### YOUR ASSIGNMENT:
Each line below must be reproduced exactly.

=====

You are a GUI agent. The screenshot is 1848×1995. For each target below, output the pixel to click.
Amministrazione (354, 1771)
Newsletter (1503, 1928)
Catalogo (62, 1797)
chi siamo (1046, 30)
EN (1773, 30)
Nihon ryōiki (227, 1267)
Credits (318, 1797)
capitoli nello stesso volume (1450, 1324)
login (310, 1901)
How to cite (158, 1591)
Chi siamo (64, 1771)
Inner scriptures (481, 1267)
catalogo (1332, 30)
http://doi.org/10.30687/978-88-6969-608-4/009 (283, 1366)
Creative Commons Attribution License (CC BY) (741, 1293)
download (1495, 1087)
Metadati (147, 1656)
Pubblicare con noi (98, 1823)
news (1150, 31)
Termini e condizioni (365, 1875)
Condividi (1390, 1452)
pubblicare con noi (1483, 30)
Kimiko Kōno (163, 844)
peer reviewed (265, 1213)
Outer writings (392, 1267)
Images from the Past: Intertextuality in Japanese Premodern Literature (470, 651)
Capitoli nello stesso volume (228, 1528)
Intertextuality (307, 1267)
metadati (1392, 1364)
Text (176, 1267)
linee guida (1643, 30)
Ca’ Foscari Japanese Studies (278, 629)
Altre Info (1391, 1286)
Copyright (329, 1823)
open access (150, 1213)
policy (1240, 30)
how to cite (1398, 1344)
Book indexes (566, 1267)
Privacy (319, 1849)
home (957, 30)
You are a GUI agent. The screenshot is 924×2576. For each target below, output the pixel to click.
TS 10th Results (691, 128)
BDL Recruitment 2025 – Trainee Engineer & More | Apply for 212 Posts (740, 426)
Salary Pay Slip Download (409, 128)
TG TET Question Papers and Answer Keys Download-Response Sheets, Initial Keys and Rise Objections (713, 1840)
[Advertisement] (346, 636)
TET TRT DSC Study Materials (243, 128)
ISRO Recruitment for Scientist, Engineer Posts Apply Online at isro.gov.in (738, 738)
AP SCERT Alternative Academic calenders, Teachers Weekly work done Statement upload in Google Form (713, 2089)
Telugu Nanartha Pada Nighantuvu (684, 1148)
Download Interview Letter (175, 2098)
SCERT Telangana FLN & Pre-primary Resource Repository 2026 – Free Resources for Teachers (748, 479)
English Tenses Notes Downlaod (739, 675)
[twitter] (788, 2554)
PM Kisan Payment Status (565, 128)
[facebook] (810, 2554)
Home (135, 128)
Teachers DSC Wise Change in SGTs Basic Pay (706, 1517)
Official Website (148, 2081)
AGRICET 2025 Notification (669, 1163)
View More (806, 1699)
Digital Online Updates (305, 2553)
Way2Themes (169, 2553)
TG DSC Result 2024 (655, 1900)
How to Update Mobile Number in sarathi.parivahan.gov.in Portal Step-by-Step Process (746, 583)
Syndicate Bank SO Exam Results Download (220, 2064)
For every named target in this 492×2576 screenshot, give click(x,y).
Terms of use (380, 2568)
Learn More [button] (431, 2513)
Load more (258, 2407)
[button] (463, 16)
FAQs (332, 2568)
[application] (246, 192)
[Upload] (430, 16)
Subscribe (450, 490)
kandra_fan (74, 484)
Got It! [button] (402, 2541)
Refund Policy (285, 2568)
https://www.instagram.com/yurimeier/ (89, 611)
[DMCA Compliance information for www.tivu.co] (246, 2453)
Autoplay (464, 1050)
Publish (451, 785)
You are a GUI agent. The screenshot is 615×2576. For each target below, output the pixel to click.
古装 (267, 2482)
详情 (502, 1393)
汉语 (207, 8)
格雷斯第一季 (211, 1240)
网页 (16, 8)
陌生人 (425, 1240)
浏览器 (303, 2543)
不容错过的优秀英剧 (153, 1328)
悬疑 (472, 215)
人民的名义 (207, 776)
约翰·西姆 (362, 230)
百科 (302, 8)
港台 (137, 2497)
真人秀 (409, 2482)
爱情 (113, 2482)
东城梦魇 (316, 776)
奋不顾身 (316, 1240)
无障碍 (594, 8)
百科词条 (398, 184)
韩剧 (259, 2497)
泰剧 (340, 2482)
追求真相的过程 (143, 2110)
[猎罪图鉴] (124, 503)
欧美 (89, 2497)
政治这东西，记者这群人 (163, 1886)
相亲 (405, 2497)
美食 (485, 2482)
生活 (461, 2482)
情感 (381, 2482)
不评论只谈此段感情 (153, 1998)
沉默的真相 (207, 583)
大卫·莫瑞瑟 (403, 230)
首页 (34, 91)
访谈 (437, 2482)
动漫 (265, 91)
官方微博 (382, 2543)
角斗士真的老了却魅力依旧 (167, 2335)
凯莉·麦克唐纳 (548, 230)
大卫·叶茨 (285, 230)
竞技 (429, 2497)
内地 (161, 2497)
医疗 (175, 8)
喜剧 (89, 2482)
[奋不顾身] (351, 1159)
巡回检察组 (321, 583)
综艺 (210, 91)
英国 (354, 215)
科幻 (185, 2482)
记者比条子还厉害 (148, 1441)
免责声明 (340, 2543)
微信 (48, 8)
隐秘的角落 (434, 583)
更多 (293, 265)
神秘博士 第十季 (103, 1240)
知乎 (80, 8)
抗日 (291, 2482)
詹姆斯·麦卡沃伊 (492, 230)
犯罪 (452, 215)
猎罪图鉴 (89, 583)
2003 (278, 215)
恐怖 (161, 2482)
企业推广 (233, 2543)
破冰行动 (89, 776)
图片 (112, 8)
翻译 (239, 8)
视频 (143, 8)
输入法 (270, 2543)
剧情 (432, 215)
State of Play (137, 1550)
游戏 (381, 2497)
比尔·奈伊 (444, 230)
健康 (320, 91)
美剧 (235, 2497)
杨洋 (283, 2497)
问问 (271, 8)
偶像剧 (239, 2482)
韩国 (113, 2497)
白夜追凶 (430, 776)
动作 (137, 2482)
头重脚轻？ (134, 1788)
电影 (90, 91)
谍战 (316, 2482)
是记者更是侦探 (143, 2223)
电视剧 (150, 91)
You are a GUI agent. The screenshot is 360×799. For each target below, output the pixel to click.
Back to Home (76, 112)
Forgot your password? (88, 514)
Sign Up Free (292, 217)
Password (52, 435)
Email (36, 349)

=====

### PROBLEM SOLUTION:
You are a GUI agent. The screenshot is 1848×1995. For each target below, output the pixel to click.
Amministrazione (354, 1771)
Newsletter (1503, 1928)
Catalogo (62, 1797)
chi siamo (1046, 30)
EN (1773, 30)
Nihon ryōiki (227, 1267)
Credits (318, 1797)
capitoli nello stesso volume (1450, 1324)
login (310, 1901)
How to cite (158, 1591)
Chi siamo (64, 1771)
Inner scriptures (481, 1267)
catalogo (1332, 30)
http://doi.org/10.30687/978-88-6969-608-4/009 (283, 1366)
Creative Commons Attribution License (CC BY) (741, 1293)
download (1495, 1087)
Metadati (147, 1656)
Pubblicare con noi (98, 1823)
news (1150, 31)
Termini e condizioni (365, 1875)
Condividi (1390, 1452)
pubblicare con noi (1483, 30)
Kimiko Kōno (163, 844)
peer reviewed (265, 1213)
Outer writings (392, 1267)
Images from the Past: Intertextuality in Japanese Premodern Literature (470, 651)
Capitoli nello stesso volume (228, 1528)
Intertextuality (307, 1267)
metadati (1392, 1364)
Text (176, 1267)
linee guida (1643, 30)
Ca’ Foscari Japanese Studies (278, 629)
Altre Info (1391, 1286)
Copyright (329, 1823)
open access (150, 1213)
policy (1240, 30)
how to cite (1398, 1344)
Book indexes (566, 1267)
Privacy (319, 1849)
home (957, 30)
You are a GUI agent. The screenshot is 924×2576. For each target below, output the pixel to click.
TS 10th Results (691, 128)
BDL Recruitment 2025 – Trainee Engineer & More | Apply for 212 Posts (740, 426)
Salary Pay Slip Download (409, 128)
TG TET Question Papers and Answer Keys Download-Response Sheets, Initial Keys and Rise Objections (713, 1840)
[Advertisement] (346, 636)
TET TRT DSC Study Materials (243, 128)
ISRO Recruitment for Scientist, Engineer Posts Apply Online at isro.gov.in (738, 738)
AP SCERT Alternative Academic calenders, Teachers Weekly work done Statement upload in Google Form (713, 2089)
Telugu Nanartha Pada Nighantuvu (684, 1148)
Download Interview Letter (175, 2098)
SCERT Telangana FLN & Pre-primary Resource Repository 2026 – Free Resources for Teachers (748, 479)
English Tenses Notes Downlaod (739, 675)
[twitter] (788, 2554)
PM Kisan Payment Status (565, 128)
[facebook] (810, 2554)
Home (135, 128)
Teachers DSC Wise Change in SGTs Basic Pay (706, 1517)
Official Website (148, 2081)
AGRICET 2025 Notification (669, 1163)
View More (806, 1699)
Digital Online Updates (305, 2553)
Way2Themes (169, 2553)
TG DSC Result 2024 (655, 1900)
How to Update Mobile Number in sarathi.parivahan.gov.in Portal Step-by-Step Process (746, 583)
Syndicate Bank SO Exam Results Download (220, 2064)
For every named target in this 492×2576 screenshot, give click(x,y).
Terms of use (380, 2568)
Learn More [button] (431, 2513)
Load more (258, 2407)
[button] (463, 16)
FAQs (332, 2568)
[application] (246, 192)
[Upload] (430, 16)
Subscribe (450, 490)
kandra_fan (74, 484)
Got It! [button] (402, 2541)
Refund Policy (285, 2568)
https://www.instagram.com/yurimeier/ (89, 611)
[DMCA Compliance information for www.tivu.co] (246, 2453)
Autoplay (464, 1050)
Publish (451, 785)
You are a GUI agent. The screenshot is 615×2576. For each target below, output the pixel to click.
古装 (267, 2482)
详情 (502, 1393)
汉语 (207, 8)
格雷斯第一季 (211, 1240)
网页 (16, 8)
陌生人 (425, 1240)
浏览器 (303, 2543)
不容错过的优秀英剧 (153, 1328)
悬疑 (472, 215)
人民的名义 (207, 776)
约翰·西姆 (362, 230)
百科 (302, 8)
港台 (137, 2497)
真人秀 (409, 2482)
爱情 (113, 2482)
东城梦魇 (316, 776)
奋不顾身 (316, 1240)
无障碍 (594, 8)
百科词条 (398, 184)
韩剧 (259, 2497)
泰剧 (340, 2482)
追求真相的过程 (143, 2110)
[猎罪图鉴] (124, 503)
欧美 (89, 2497)
政治这东西，记者这群人 (163, 1886)
相亲 (405, 2497)
美食 (485, 2482)
生活 (461, 2482)
情感 (381, 2482)
不评论只谈此段感情 (153, 1998)
沉默的真相 (207, 583)
大卫·莫瑞瑟 (403, 230)
首页 (34, 91)
访谈 (437, 2482)
动漫 (265, 91)
官方微博 (382, 2543)
角斗士真的老了却魅力依旧 (167, 2335)
凯莉·麦克唐纳 (548, 230)
大卫·叶茨 (285, 230)
竞技 (429, 2497)
内地 (161, 2497)
医疗 (175, 8)
喜剧 (89, 2482)
[奋不顾身] (351, 1159)
巡回检察组 (321, 583)
综艺 (210, 91)
英国 (354, 215)
科幻 (185, 2482)
记者比条子还厉害 (148, 1441)
免责声明 (340, 2543)
微信 (48, 8)
隐秘的角落 (434, 583)
更多 (293, 265)
神秘博士 第十季 (103, 1240)
知乎 (80, 8)
抗日 (291, 2482)
詹姆斯·麦卡沃伊 (492, 230)
犯罪 (452, 215)
猎罪图鉴 (89, 583)
2003 (278, 215)
恐怖 (161, 2482)
企业推广 (233, 2543)
破冰行动 (89, 776)
图片 (112, 8)
翻译 (239, 8)
视频 (143, 8)
输入法 (270, 2543)
剧情 (432, 215)
State of Play (137, 1550)
游戏 (381, 2497)
比尔·奈伊 (444, 230)
健康 (320, 91)
美剧 (235, 2497)
杨洋 (283, 2497)
问问 (271, 8)
偶像剧 (239, 2482)
韩国 (113, 2497)
白夜追凶 (430, 776)
动作 (137, 2482)
头重脚轻？ (134, 1788)
电影 (90, 91)
谍战 (316, 2482)
是记者更是侦探 (143, 2223)
电视剧 (150, 91)
You are a GUI agent. The screenshot is 360×799. For each target below, output the pixel to click.
Back to Home (76, 112)
Forgot your password? (88, 514)
Sign Up Free (292, 217)
Password (52, 435)
Email (36, 349)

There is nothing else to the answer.